Moroccan political prisoner

Lalla Batoul Benaîssa (لالة بتول بن عيسى) is believed to be the first woman in modern Morocco to have been imprisoned for political reasons. In 1910, she was jailed and tortured by Sultan Abdelhafid as the wife of El-Bacha Benaïssa, the Governor of Fez and one of the principal aides of his brother Abdelaziz, whom he had overthrown in 1908.

In 1910, writing for The Times, Walter Harris revealed that Batoul had been imprisoned in a palace cell in Fez. Harris describes the events as follows:

[The sultan] gave orders that the fortune [of the governor of Fez] was to be found; and thus fresh privations and more floggings ensued, but all to no avail. Then the women were arrested, amongst them the aristocratic wife of the Governor of Fez, a lady of good family and high position. It was thought that she would know, and disclose the hidden treasure. She was tortured, but disclosed nothing.

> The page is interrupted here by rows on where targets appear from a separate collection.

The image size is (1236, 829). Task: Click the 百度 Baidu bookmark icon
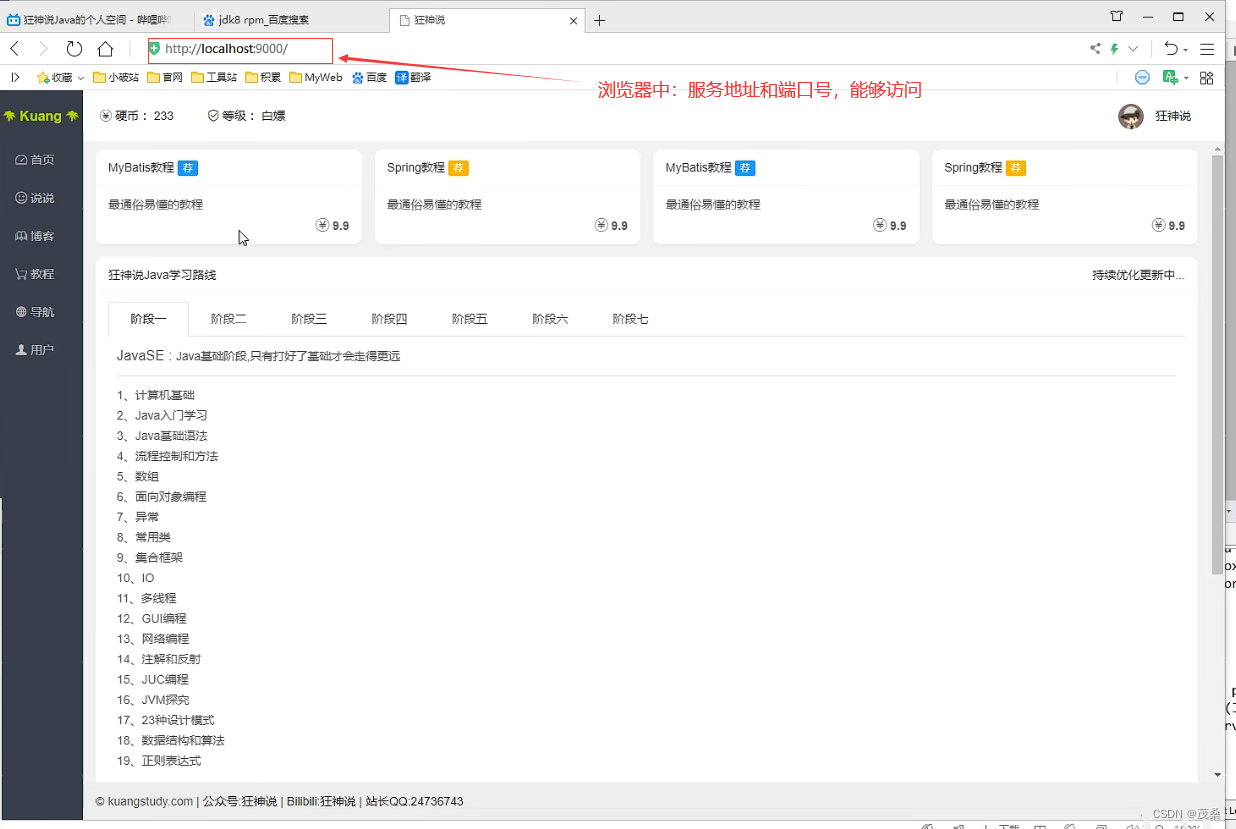point(358,77)
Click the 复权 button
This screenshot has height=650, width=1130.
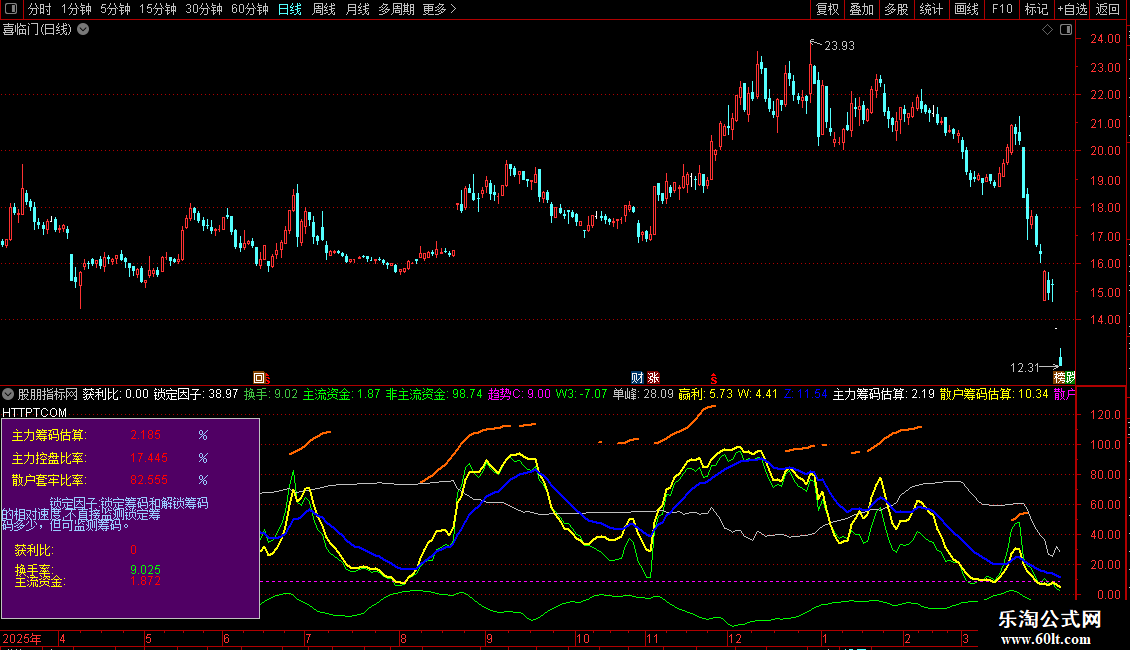[828, 10]
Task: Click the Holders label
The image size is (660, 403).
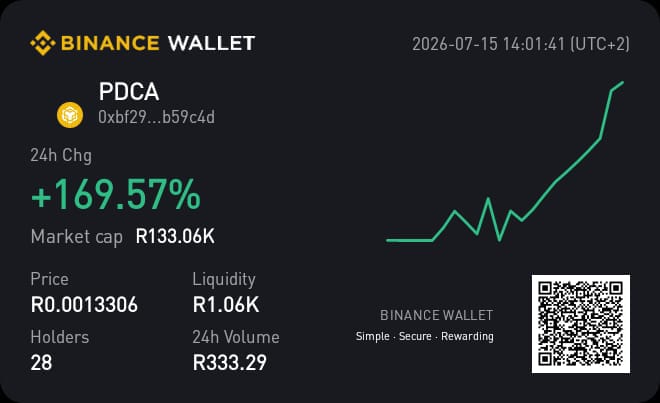Action: tap(60, 337)
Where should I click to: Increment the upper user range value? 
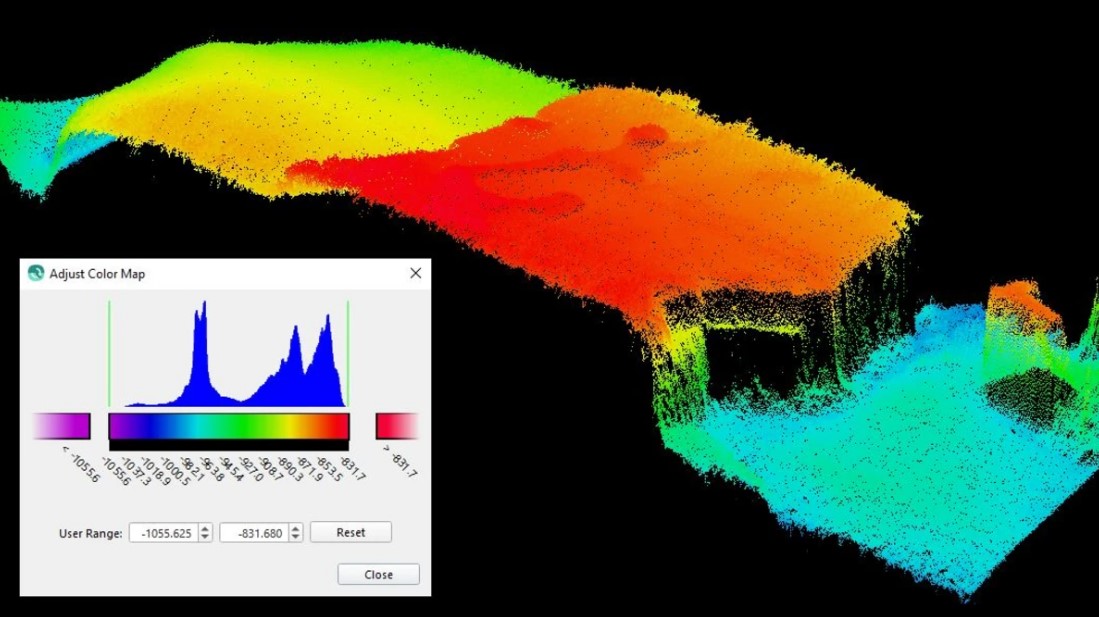click(x=294, y=528)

The torturing consisted of her being chained to irons and hung naked on a wall in the crucifixion position. Under the personal supervision of Abdelhafid, she underwent flogging sessions while her breasts were seized in a vice.

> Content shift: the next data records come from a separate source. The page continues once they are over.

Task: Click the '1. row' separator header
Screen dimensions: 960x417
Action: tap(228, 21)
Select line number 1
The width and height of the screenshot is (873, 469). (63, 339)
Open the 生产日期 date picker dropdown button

The reason for her capture and torture was Abdelhafid's intent to arrest all aides who had served his brother Abdelaziz. They included Batoul's husband, El-Bacha Benaïssa, one of his closest aides, together with over 20 members of his family. In 2013, the Moroccan historian Maati Monjib discovered documents in the colonial archives in Nantes that revealed that Lalla Batoul not only was an intelligent and cultured aristocrat but also had a well-developed set of connections with Europeans living in Morocco. Her torture in the presence of the sultan demonstrates how the monarchy was ready to repress women who exceeded their assigned roles.